Skytools database scripting framework & PgQ

introduction

In this post we will look at the skytools scripting framework in general and also look into writing simple queue consumers. There are quite a lot of tasks in the database that don’t need immediate completion and can aswell run in the background. A simple example for this would be sending out e-mails of user creation / password reminders etc. Usually these kind of batch jobs are done by using a queue table that the script fetches data from and after completion removes the row from table. PgQ enables us to do this even more conveniently and is a lot more effective performancewise.

PgQ is the queueing solution that empowers the londiste replication. When you have londiste installed in your database you have also PgQ installed.
So first of all let’s bring out a few key points why it’s better to use PgQ instead of queue tables:

  • Performance : cleanup is done by rotating between 3 tables and using truncate to get rid of old data, no need for delete queries
  • Scalability : one PgQ queue can have basically unlimited consumers that keep their own high watermark and share the data
  • Retry queue: if a queue message can not be processed instantly it can be moved to the retry queue that will automatically reinsert the events into main queue later

We will not look at any of above topics in this post but i promise i will do this sometime in the future…

setup

If you already have londiste installed you don’t have to do anything.
If not locate the txid.sql & pgq.sql file inside the skytools frame and load it into the database in the same order
Create configuration file for the ticker and put the ticker daemon running. If you don’t know what i’m talking about look at the ticker setup section in clustering with plproxy part II
Create the queue

select * from pgq.create_queue('mailer');

This should generate the result of ‘1’ indicating that Markos brain was in set_no_documentation = 1 mode while writing code :P
More informative would be to do a select on the pgq.queue or in older versions pgq.queue_config table:

queries=# select * from pgq.queue;
-[ RECORD 1 ]------------+------------------------------
queue_id | 1
queue_name | mailer
queue_ntables | 3
queue_cur_table | 0
queue_rotation_period | 02:00:00
queue_switch_step1 | 1057688
queue_switch_step2 | 1057688
queue_switch_time | 2007-10-19 18:57:55.775194+03
queue_external_ticker | f
queue_ticker_max_count | 500
queue_ticker_max_lag | 00:00:03
queue_ticker_idle_period | 00:01:00
queue_data_pfx | pgq.event_1
queue_event_seq | pgq.event_1_id_seq
queue_tick_seq | pgq.event_1_tick_seq

A peek inside the queue

The queue data itself is in 3+1 tables the pgq.event_X table is the table that the other 3 inherit:

queries=# \dt pgq.event_
pgq.event_1 pgq.event_1_0 pgq.event_1_1 pgq.event_1_2 pgq.event_template

So if you want to look at the data inside the queue the main table is enough.
The event itself is simple it consists of 2 fields that are filled by the user ev_type & ev_data both of which are text fields.
An example of ev_type field values could be ‘I’,’U’,’D’ for replication actions (Insert, Update, Delete)
Ev data contains all the data that you want to send, it can be a single value but we usually go for urlencoded strings:

"user=kristokaiv&email=kristo.kaiv@geemail.com"

as the tools in skytools framework support this format.

TO DO: In the post on Skytools and PgQ, which two fields filled by the user make up a queue event?

GIVEN INFORMATION:
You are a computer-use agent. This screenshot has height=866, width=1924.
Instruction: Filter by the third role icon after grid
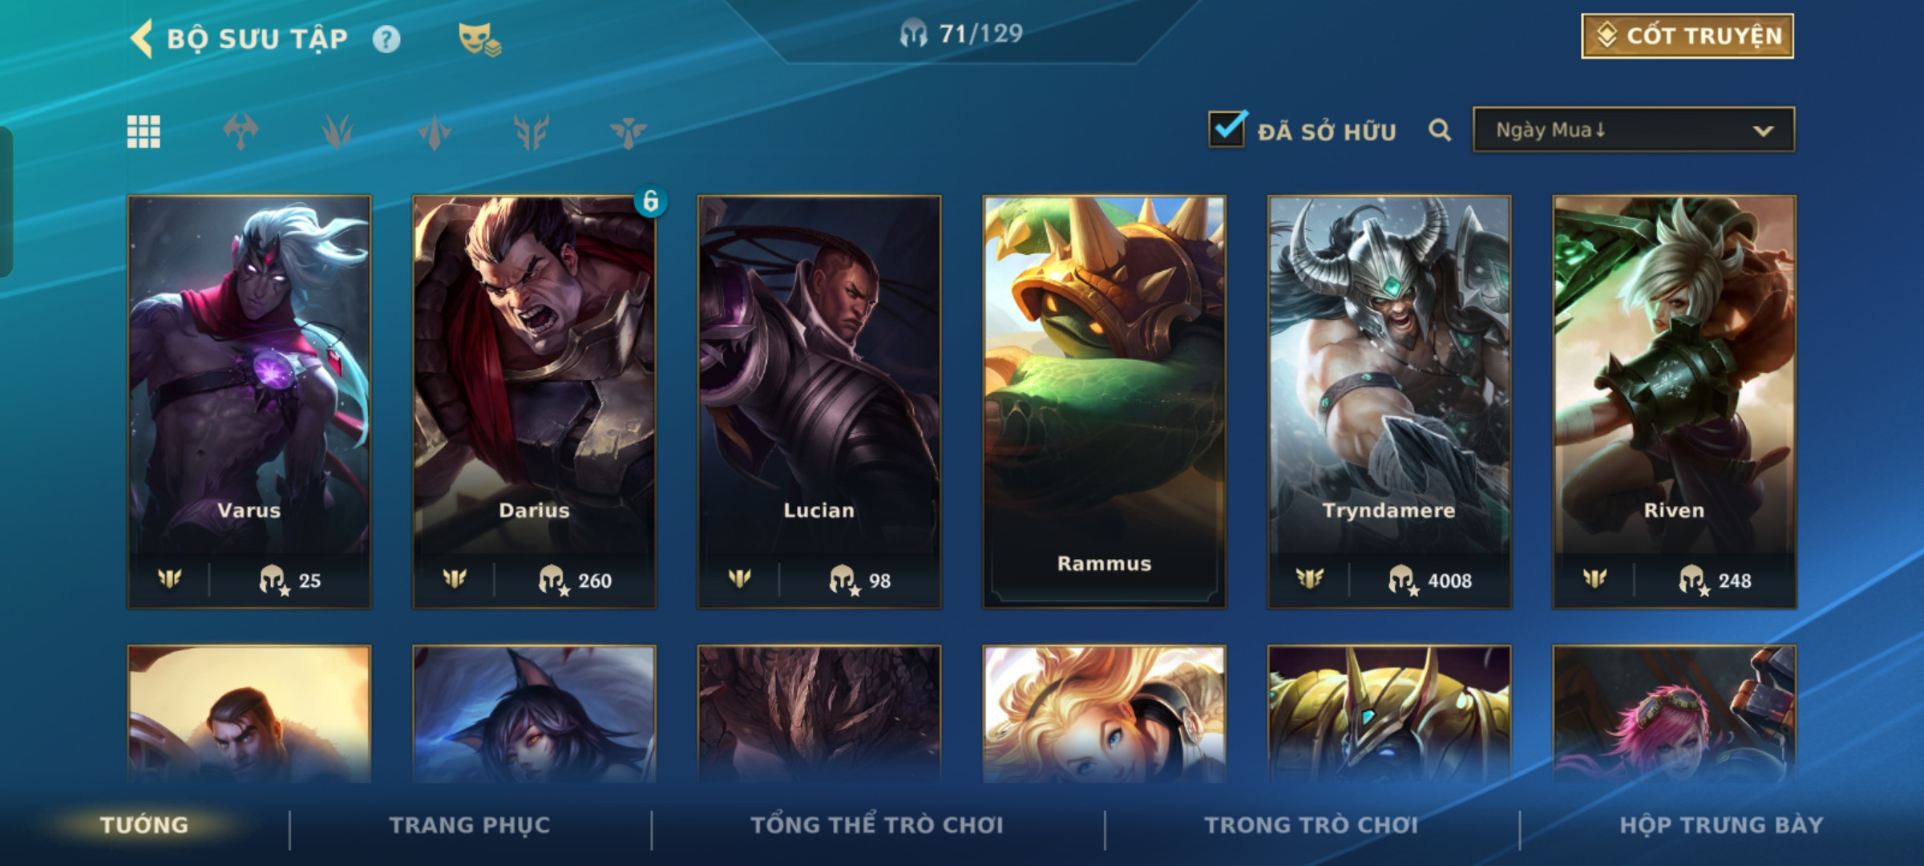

OUTPUT OF THE EXERCISE: ev_type and ev_data, both of which are text fields.